[[ Entries supplied, beginning ]]

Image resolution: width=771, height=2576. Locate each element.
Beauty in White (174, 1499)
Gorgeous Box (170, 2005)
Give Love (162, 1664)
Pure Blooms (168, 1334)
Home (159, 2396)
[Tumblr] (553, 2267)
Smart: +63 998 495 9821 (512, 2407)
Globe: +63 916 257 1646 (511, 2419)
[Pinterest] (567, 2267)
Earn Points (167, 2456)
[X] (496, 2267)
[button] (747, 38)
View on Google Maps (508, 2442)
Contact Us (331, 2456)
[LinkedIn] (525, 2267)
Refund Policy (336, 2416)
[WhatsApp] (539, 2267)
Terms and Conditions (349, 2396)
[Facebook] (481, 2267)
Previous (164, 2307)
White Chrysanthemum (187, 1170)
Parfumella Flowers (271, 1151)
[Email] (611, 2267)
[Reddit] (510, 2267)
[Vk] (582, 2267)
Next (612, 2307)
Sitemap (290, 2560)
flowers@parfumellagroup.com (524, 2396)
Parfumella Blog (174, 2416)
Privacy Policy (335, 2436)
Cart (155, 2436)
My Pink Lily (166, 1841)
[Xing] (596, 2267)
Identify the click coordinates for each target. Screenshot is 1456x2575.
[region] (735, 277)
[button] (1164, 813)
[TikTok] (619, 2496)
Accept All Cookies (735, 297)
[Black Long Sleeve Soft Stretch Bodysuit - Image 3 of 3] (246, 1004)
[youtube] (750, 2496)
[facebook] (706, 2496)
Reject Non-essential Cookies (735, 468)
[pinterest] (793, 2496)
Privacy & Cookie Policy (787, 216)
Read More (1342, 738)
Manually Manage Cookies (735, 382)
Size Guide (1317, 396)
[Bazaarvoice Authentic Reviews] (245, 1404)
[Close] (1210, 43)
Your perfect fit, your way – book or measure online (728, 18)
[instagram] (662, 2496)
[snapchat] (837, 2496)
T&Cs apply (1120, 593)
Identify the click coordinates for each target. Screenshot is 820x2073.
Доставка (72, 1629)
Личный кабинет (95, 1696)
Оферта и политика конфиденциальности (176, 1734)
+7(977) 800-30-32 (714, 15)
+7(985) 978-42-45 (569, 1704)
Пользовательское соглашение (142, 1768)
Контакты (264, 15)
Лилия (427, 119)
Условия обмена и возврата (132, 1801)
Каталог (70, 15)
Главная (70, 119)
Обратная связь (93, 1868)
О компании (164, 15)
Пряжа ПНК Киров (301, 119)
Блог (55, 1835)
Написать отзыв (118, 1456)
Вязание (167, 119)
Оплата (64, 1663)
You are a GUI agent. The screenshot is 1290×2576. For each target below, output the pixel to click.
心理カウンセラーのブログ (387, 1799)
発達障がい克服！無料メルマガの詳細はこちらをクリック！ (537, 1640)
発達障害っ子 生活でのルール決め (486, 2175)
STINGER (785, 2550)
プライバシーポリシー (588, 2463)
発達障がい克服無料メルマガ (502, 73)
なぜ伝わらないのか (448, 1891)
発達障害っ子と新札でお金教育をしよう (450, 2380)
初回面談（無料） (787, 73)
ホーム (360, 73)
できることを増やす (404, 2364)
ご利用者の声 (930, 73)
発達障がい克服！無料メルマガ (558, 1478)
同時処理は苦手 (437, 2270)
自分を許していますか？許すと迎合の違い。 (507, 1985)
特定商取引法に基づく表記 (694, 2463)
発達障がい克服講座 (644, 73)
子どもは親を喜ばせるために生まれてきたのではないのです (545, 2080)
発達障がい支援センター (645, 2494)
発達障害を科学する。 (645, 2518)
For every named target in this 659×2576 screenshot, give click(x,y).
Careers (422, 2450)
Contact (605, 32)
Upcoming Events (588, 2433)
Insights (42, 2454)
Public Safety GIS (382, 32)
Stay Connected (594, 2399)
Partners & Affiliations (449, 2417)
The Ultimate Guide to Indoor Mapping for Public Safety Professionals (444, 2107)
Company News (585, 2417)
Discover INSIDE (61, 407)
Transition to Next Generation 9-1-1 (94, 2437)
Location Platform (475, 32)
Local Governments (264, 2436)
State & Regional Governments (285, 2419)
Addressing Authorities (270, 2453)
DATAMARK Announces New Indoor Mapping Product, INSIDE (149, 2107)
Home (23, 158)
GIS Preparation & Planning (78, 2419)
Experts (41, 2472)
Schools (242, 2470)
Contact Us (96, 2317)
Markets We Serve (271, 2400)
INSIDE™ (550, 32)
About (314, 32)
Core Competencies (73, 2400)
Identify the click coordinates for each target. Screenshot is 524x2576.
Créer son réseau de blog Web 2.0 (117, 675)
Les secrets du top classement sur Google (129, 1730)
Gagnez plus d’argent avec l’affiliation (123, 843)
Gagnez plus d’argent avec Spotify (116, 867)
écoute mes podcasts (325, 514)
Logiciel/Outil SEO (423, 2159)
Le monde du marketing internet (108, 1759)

[[ Entries supplied, end ]]

▶ _Exercise requirements_
All that is wanted is the run of lines from the start of the data through the line containing "[Bazaarvoice Authentic Reviews] (245, 1404)", copied word for word.

▶ _Response below_
Image resolution: width=771, height=2576. Locate each element.
Beauty in White (174, 1499)
Gorgeous Box (170, 2005)
Give Love (162, 1664)
Pure Blooms (168, 1334)
Home (159, 2396)
[Tumblr] (553, 2267)
Smart: +63 998 495 9821 (512, 2407)
Globe: +63 916 257 1646 (511, 2419)
[Pinterest] (567, 2267)
Earn Points (167, 2456)
[X] (496, 2267)
[button] (747, 38)
View on Google Maps (508, 2442)
Contact Us (331, 2456)
[LinkedIn] (525, 2267)
Refund Policy (336, 2416)
[WhatsApp] (539, 2267)
Terms and Conditions (349, 2396)
[Facebook] (481, 2267)
Previous (164, 2307)
White Chrysanthemum (187, 1170)
Parfumella Flowers (271, 1151)
[Email] (611, 2267)
[Reddit] (510, 2267)
[Vk] (582, 2267)
Next (612, 2307)
Sitemap (290, 2560)
flowers@parfumellagroup.com (524, 2396)
Parfumella Blog (174, 2416)
Privacy Policy (335, 2436)
Cart (155, 2436)
My Pink Lily (166, 1841)
[Xing] (596, 2267)
Identify the click coordinates for each target. Screenshot is 1456x2575.
[region] (735, 277)
[button] (1164, 813)
[TikTok] (619, 2496)
Accept All Cookies (735, 297)
[Black Long Sleeve Soft Stretch Bodysuit - Image 3 of 3] (246, 1004)
[youtube] (750, 2496)
[facebook] (706, 2496)
Reject Non-essential Cookies (735, 468)
[pinterest] (793, 2496)
Privacy & Cookie Policy (787, 216)
Read More (1342, 738)
Manually Manage Cookies (735, 382)
Size Guide (1317, 396)
[Bazaarvoice Authentic Reviews] (245, 1404)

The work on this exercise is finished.